## Data to use
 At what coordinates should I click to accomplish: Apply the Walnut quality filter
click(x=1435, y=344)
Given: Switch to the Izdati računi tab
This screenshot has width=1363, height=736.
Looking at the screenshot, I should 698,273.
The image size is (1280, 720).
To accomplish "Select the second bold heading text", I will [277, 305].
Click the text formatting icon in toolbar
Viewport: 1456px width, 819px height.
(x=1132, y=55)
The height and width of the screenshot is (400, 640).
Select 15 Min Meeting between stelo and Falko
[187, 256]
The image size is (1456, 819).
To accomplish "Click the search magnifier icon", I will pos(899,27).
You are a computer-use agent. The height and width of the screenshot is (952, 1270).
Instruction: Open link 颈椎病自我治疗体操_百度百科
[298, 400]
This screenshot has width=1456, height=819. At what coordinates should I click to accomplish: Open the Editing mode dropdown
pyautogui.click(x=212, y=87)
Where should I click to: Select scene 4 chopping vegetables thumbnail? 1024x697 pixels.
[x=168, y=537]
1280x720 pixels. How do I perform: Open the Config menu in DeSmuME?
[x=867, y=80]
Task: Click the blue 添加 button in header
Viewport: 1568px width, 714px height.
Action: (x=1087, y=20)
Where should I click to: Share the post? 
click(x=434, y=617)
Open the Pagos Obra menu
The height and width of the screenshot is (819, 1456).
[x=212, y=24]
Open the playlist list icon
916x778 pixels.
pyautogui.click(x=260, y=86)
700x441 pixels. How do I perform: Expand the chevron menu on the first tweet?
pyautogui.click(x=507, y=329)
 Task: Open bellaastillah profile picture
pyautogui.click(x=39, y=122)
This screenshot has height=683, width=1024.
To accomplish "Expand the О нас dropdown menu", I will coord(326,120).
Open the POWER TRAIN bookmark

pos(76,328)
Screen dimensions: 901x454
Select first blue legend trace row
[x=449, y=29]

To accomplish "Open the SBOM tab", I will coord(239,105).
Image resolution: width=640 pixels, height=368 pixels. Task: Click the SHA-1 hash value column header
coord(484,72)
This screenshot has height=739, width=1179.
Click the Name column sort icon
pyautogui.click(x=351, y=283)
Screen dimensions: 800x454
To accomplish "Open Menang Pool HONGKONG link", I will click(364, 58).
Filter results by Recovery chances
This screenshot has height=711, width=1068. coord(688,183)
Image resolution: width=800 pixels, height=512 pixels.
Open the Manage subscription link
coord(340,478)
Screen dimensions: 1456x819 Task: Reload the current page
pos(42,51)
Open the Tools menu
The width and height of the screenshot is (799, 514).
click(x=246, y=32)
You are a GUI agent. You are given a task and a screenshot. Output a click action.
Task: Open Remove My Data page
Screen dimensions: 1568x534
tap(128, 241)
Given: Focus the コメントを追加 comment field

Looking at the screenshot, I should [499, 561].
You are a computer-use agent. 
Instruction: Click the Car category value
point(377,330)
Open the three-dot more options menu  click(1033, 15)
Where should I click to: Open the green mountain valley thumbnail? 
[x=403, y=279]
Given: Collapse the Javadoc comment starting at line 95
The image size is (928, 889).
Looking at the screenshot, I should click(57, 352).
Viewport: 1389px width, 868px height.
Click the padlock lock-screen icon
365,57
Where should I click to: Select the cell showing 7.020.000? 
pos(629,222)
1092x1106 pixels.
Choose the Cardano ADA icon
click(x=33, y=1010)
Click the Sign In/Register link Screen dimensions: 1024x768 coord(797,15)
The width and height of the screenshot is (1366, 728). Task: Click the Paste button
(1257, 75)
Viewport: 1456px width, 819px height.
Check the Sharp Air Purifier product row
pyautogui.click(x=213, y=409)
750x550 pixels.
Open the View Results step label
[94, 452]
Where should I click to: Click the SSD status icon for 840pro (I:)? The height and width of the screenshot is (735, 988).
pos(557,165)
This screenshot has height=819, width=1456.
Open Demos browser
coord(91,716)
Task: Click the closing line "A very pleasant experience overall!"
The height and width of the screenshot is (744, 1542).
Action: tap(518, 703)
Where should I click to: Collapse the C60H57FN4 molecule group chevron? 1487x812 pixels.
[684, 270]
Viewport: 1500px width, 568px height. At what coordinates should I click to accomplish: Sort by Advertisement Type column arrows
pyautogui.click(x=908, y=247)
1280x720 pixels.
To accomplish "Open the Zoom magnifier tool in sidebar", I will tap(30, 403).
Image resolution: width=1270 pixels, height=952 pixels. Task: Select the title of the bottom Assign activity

## Task goal
Please copy the records above word for word, from the line with "Open the Tools menu" to the line with "[x=403, y=279]", both included.

## Result
Open the Tools menu
The width and height of the screenshot is (799, 514).
click(x=246, y=32)
You are a GUI agent. You are given a task and a screenshot. Output a click action.
Task: Open Remove My Data page
Screen dimensions: 1568x534
tap(128, 241)
Given: Focus the コメントを追加 comment field

Looking at the screenshot, I should [499, 561].
You are a computer-use agent. 
Instruction: Click the Car category value
point(377,330)
Open the three-dot more options menu  click(1033, 15)
Where should I click to: Open the green mountain valley thumbnail? 
[x=403, y=279]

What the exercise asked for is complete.